Do you ever get the feeling you're invisible? 

Turns out you may be right. A new study reveals some driver's brains may be wired to not see motorcycles.

A research project exploring motorcycle collisions and injury prevention in the UK, led by Bournemouth University’s PhD researcher Shel Silva, has found drivers and motorcycle riders literally see things differently. The research involved several data points– including eye-tracking of respondents while viewing videos and images of roadways or intersections. The results can help provide life-saving tips for riders.

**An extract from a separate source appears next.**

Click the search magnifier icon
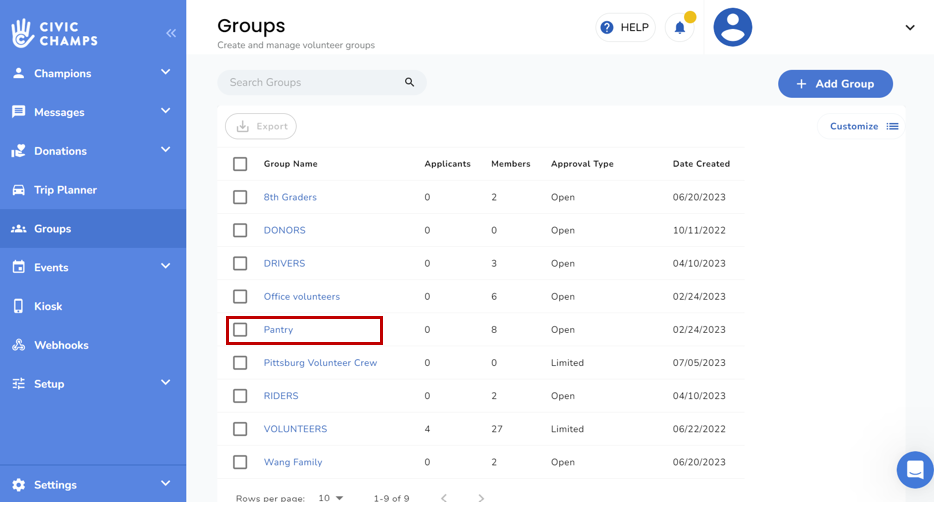 (x=409, y=83)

Here are a few of their key findings:

  • Your eye has a natural blind-spot. Even your nose can obscure vision and 'hide' an oncoming motorcyclist.
  •  Your brain has developed an interest in things which are threats. Historically this was large objects or animals, today its semi trucks or busses– not motorcycles.
  • Our brains are very good at judging speed in reference to a fixed point. But the smaller a vehicle, the harder it becomes to accurately make that computation.
  • Motorcycles are often seen by drivers, but not remembered. This ‘looked but failed to remember’ phenomenon is more common in winter months, or the start of riding season.
  • Sometimes our brains fill in missing information. 

Silva explained, "The brain can experience saccadic masking, which is where it fills in the information when moving the eyes from one point to another and consequently a motorcyclist can be obscured in the saccadic mask."

It's similar to looking in a mirror and trying to see your own eye's moving. You can look from one eye to the other, and anyone can easily see your eyes are moving, yet you will not perceive any motion. Fast moving vehicles in an intersection can present the same challenge to a driver's brain, thus triggering this masking effect. Should your bike fall between these 'frames' the driver will be completely surprised when he hits you. Which might help explain the all too familiar he came out of nowhere remark heard at accident sites. 

So what can we, as motorcycle riders, do with this wonderful information? Silva suggests, "An effective way for a motorcyclist to be seen when approaching a junction is to make a lateral movement such as moving towards the center of the road near the white lines. This is because the movement of the motorcycle can trigger a visual orienting response in other road users, consequently drawing their attention to the motorcyclist."